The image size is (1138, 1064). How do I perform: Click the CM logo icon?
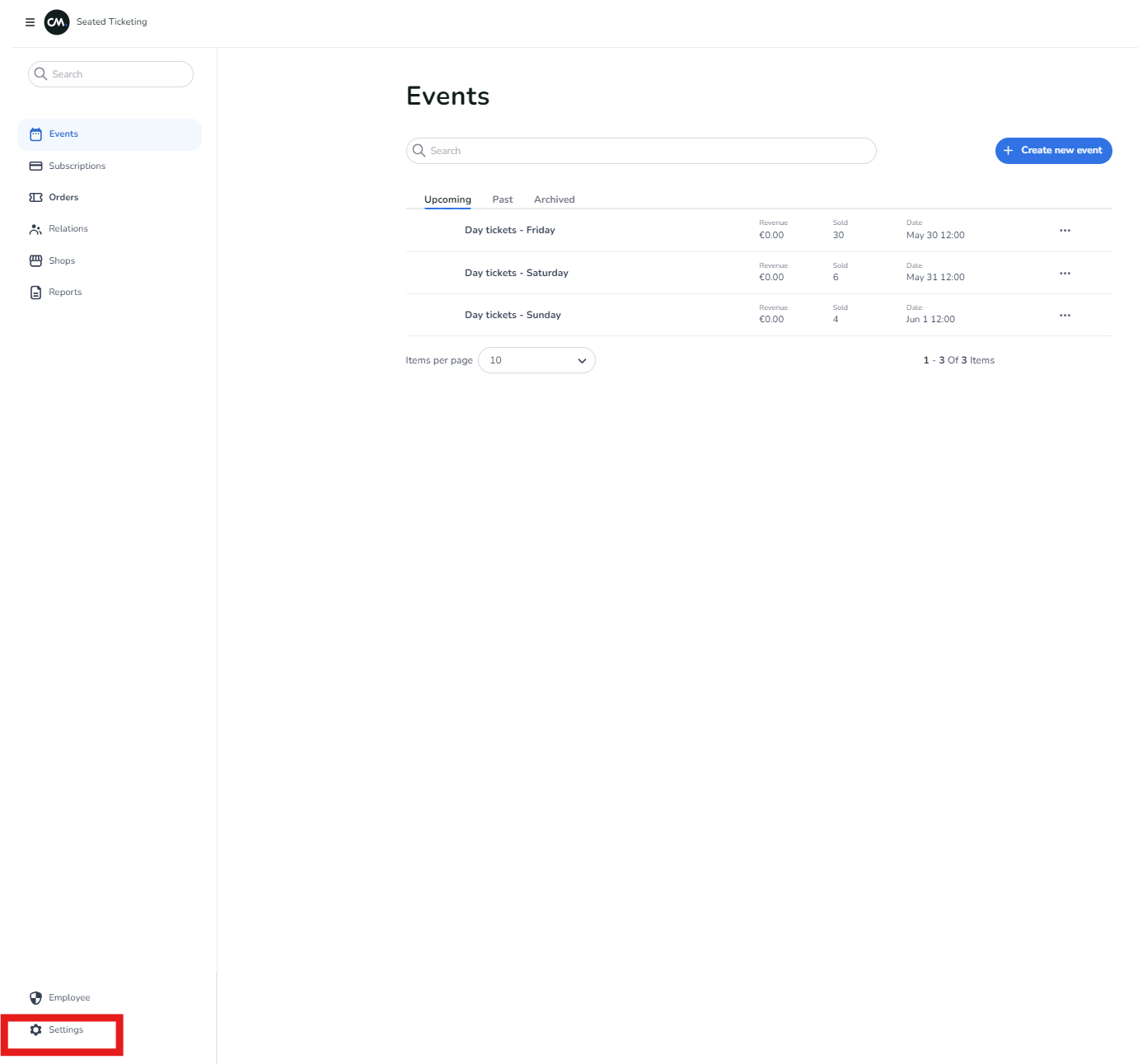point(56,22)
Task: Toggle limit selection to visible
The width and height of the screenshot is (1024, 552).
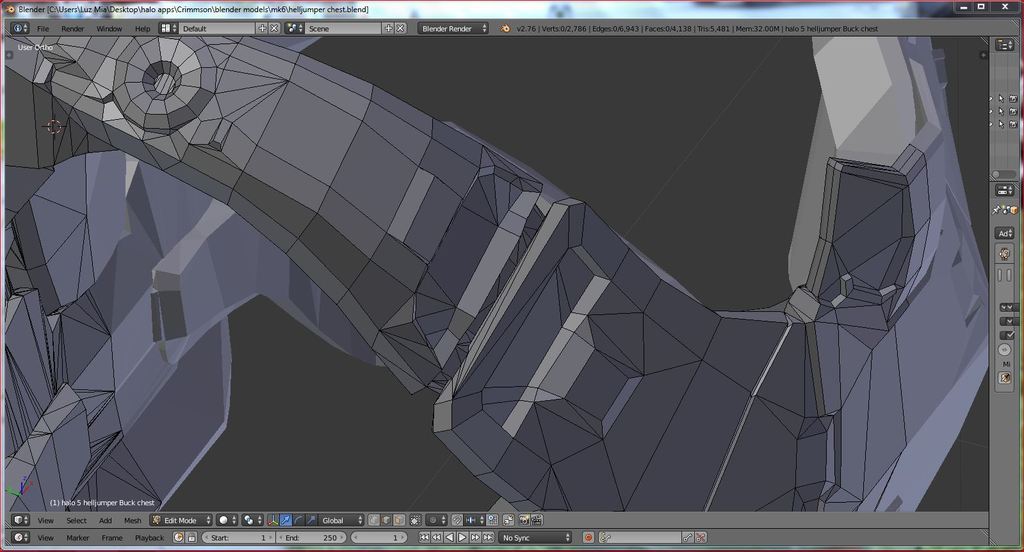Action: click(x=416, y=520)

-=-=-=-=-

Exercise aim: Reproduce the data above exactly, leaving each picture out.

Exercise solution:
The image size is (1138, 1064). How do I perform: Click the CM logo icon?
point(56,22)
Task: Toggle limit selection to visible
The width and height of the screenshot is (1024, 552).
Action: click(x=416, y=520)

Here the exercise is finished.